If I wanted to live, the choice was clear, my focus had to be unconditionally placed within these neglected parts, without compromise. Any expectation I ever had for another to fill them only aided in the creation of my ailing condition. This meant my attention had to shift from my relationship with Sean to my relationship with myself.

Following through with this self-love prescription means change and comes the risk that whatever our current circumstances are, will likely transform. All relationships we have will reflect this transformation, including those of our intimate partnerships.

So, as my connection to myself grew deeper, my relationship with Sean started morphing into something different. Not only did my body start healing with my newfound expansion, Sean began his own transformation as well.
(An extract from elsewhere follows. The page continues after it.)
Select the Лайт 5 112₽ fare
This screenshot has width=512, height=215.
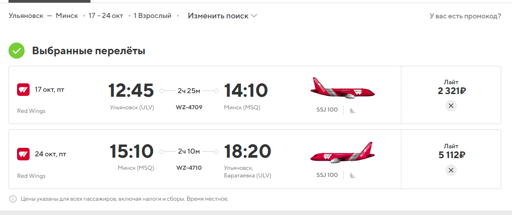click(x=451, y=151)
Through our mutual evolutions, we were able to recognize that squeezing our formerly romantic relationship back into that traditional box for the sake of avoiding change simply wasn’t going to serve the people we grew into. Where once we were a couple, we had now become companions and friends. Pretending this wasn’t the case would only generate more suffering, which I simply would not tolerate anymore.

The removal of the pressure to be anything other than that new truth created the conditions in which both of us could truly thrive in our individual journeys since we were no longer going against our soul’s deepest knowing.

I gained the extremely valuable insight that when I’m fully committed to my expansion, I’m fully committed to everyone else’s by default. Sometimes that means feelings & situations will shift because they’re no longer conducive to growth and healing.

And that’s okay.

That’s where the magic is.

That’s the root of all creation.

So many of us can fall into traps of compromising the truth for the sake of staying with something familiar and predictable. In a way, that does keep us safeguarded from experiencing the discomfort of change. But, it doesn’t change the fact that nothing expands within sameness. Marriage and relationships can be wonderful when the two souls participating in it aren’t afraid of the temporary discomfort that evolution brings.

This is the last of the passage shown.